▸ **Excerpt**:
[Begin]

The Cathedral Basilica of the Assumption of Our Lady (also called Győr Cathedral; ) is a Catholic church that serves as cathedral basilica in Győr, Hungary, being the seat of the Diocese of Győr.

The early 11th-century Romanesque church was destroyed by the Mongols and rebuilt from the thirteenth to the fifteenth century. After the expulsion of the Turks, the interior was redesigned between 1635 and 1650 by the Italian master Giovanni Battista Rava in early Baroque style. The tower was completed only in 1680. The construction of the church lasted until the 1770s. The last restoration was carried out between 1968 and 1972. In 1997, the cathedral obtained the status of minor basilica, awarded by Pope John Paul II.

Pulpit

The pulpit belongs to the same period wirh the interior when the most important Baroque features were added under Bishop Count Ferenc Zichy in the 1770s. Its architect and sculptor remains unknown but it is attributed to Melchior Hefele. The classicizing late Baroque structure was built at the first pillar of the nave on the left side. It was made of red marble with a marble side stair supported by a pillar; the main support forms a Doric column with a fluted shaft.

[End]

▸ **Set of tasks**:
1: Could you repeat the Győr Cathedral text word for word, from "The Cathedral Basilica" to "John Paul II."?
2: Which individual persons are named in the Győr Cathedral text?
3: Answer these from the Győr Cathedral text:
(a) Who destroyed the early 11th-century Romanesque church?
(b) In what year was the tower completed?
(c) What material was the pulpit made of?
These lines have nothing to do with the Győr Cathedral text.

▸ **Dataset excerpt**:
[Begin]

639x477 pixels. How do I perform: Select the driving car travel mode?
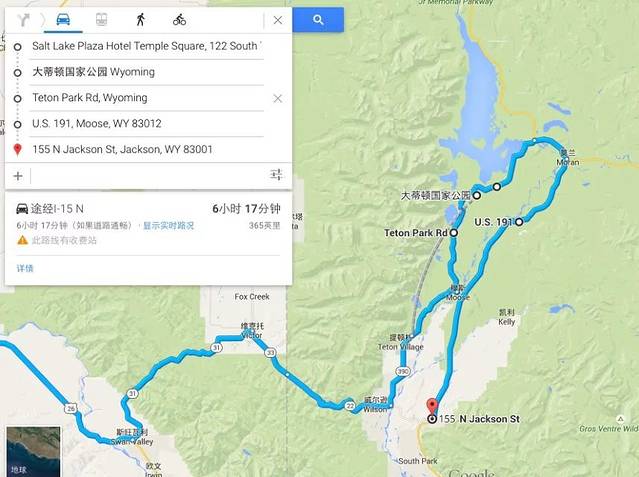click(63, 20)
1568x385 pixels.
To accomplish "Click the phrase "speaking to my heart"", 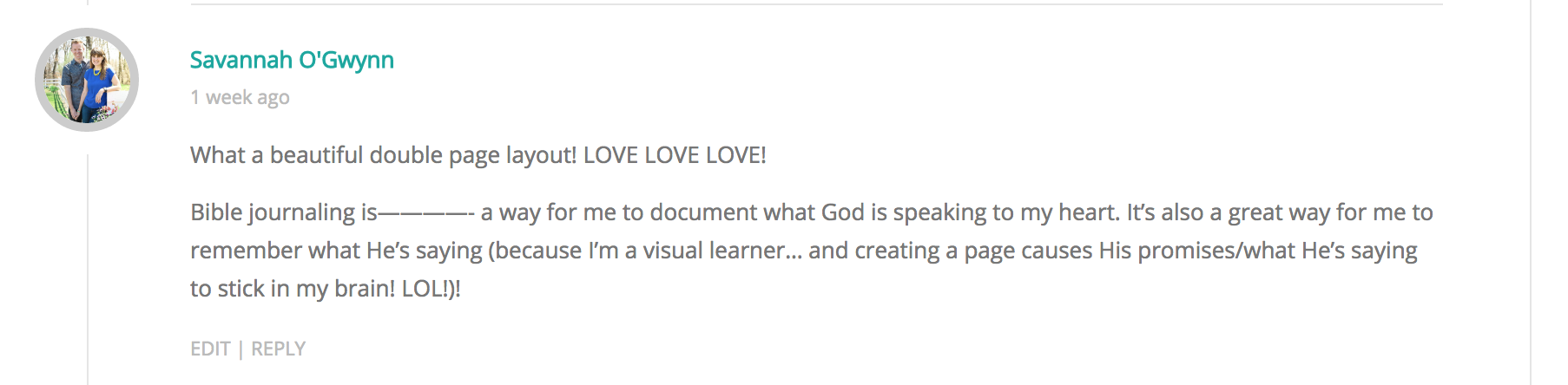I will coord(1005,212).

[End]

▸ **Answers below**:
1:
The Cathedral Basilica of the Assumption of Our Lady (also called Győr Cathedral; ) is a Catholic church that serves as cathedral basilica in Győr, Hungary, being the seat of the Diocese of Győr.

The early 11th-century Romanesque church was destroyed by the Mongols and rebuilt from the thirteenth to the fifteenth century. After the expulsion of the Turks, the interior was redesigned between 1635 and 1650 by the Italian master Giovanni Battista Rava in early Baroque style. The tower was completed only in 1680. The construction of the church lasted until the 1770s. The last restoration was carried out between 1968 and 1972. In 1997, the cathedral obtained the status of minor basilica, awarded by Pope John Paul II.

2:
Giovanni Battista Rava
Pope John Paul II
Bishop Count Ferenc Zichy
Melchior Hefele

3:
(a) The Mongols.
(b) 1680.
(c) Red marble.